- _TEXT SECTION_:
════════════════════

There has been data presented in the CORE-001 trial this is looking at patients who are BCG unresponsive, carcinoma in situ, that have been all been treated with a combination of cretostimogene and pembrolizumab, which is checkpoint inhibitor, a PD-1 immune checkpoint inhibitor. CG Oncology has also presented data from the BOND-003 trial. This is patients with BCG unresponsive high-risk carcinoma in situ, non-muscle invasive bladder cancer, carcinoma situ treated with cretostimogene in a phase three, open, single-arm, open-label trial. And they presented data at 12 months, and the data presentation is ongoing. Showing some really impressive durable complete responses, which is what the whole concept behind oncologic immunotherapy is, to create T-cell memory so that you have a, you know, it's one thing to have a complete response, we want it to last a long time.

════════════════════

[Pixel coordinate grounding data]
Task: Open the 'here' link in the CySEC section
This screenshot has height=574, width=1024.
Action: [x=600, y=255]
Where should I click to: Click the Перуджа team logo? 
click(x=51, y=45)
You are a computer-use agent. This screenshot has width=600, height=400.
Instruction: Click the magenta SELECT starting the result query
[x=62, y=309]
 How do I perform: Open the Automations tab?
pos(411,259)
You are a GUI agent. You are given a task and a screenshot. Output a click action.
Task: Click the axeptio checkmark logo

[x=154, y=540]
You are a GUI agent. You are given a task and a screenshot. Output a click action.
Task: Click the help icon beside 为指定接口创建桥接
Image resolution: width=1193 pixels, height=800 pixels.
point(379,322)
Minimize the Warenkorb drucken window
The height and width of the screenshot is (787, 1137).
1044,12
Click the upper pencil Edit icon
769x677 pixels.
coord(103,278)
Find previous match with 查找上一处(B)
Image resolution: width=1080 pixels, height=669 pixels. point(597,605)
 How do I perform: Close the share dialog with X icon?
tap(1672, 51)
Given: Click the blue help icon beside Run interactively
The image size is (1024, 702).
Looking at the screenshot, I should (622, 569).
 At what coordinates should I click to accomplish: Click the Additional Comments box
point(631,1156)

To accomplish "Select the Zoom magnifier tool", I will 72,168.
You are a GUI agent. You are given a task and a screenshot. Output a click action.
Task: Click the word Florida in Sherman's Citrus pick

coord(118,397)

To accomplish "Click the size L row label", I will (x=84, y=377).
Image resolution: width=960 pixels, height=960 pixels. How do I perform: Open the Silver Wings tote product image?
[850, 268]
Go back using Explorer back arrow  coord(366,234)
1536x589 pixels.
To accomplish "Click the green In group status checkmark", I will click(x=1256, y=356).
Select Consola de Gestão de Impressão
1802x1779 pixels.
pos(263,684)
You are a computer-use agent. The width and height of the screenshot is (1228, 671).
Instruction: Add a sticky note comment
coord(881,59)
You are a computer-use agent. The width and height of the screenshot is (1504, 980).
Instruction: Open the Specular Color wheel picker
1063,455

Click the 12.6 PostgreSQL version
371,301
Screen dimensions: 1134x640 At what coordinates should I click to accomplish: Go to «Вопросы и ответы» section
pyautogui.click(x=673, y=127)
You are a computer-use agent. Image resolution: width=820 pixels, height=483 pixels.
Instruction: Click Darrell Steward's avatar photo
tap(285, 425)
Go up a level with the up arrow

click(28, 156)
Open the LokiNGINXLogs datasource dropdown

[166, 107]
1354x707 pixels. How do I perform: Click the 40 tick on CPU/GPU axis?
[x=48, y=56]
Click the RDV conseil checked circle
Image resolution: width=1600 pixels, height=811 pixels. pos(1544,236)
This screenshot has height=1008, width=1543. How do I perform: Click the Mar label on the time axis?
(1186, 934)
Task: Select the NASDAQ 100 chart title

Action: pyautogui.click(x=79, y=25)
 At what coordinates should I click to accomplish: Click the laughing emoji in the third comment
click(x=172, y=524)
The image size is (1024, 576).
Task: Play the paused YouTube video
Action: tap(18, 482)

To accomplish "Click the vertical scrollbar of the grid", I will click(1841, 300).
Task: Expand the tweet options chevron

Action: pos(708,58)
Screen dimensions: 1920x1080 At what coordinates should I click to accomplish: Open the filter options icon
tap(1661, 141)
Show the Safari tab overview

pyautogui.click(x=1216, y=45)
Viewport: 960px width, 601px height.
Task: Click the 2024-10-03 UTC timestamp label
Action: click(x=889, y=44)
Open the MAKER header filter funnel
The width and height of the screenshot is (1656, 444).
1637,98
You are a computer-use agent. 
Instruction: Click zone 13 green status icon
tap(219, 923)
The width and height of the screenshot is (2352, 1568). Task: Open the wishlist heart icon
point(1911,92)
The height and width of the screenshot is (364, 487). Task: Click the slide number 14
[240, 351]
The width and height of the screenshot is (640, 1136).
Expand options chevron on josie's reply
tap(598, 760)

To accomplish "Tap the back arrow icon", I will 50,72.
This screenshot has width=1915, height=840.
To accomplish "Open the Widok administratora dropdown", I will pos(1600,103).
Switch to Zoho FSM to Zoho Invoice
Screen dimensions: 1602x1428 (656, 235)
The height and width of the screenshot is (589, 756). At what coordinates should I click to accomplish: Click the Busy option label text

════════════════════

- _TO DO_:
**1.** List every term that the bladder cancer trial passage uses to describe the patients in the BOND-003 trial.
**2.** According to the bladder cancer trial passage, what kind of drug is pembrolizumab?
**3.** Continue the passage about the bladder cancer trials from where it stops.

- _RESPONSES_:
**1.**
BCG unresponsive
High-risk
Carcinoma in situ
Non-muscle invasive bladder cancer

**2.** A PD-1 immune checkpoint inhibitor.

**3.**
And then there's also, there's a trial looking at PIVOT-006, which is looking at intermediate risk, non-muscle invasive bladder cancer randomised trial. There's the CORE-008, which is accruing patients BCG naive, BCG exposed, combination with gemcitabine. So there's a lot of activity in the high-risk non-muscle invasive bladder cancer space, in addition to the BOND-003 that is ongoing. A lot of these are pilot trials. You know, will they lead to package labelling or will they lead to guidelines? Probably more likely guidelines because a lot of them are single-arm, open-label, phase three trials. There's also the work that Roger Li has done looking at cretostimogene as a neoadjuvant therapy prior to cystectomy, and that data has been published. And again, also looking at updates, but portfolio of trials for cretostimogene is almost kinda like, flooding the zone in that you have a pretty much a trial for all patients other than low-risk non-muscle invasive bladder cancer.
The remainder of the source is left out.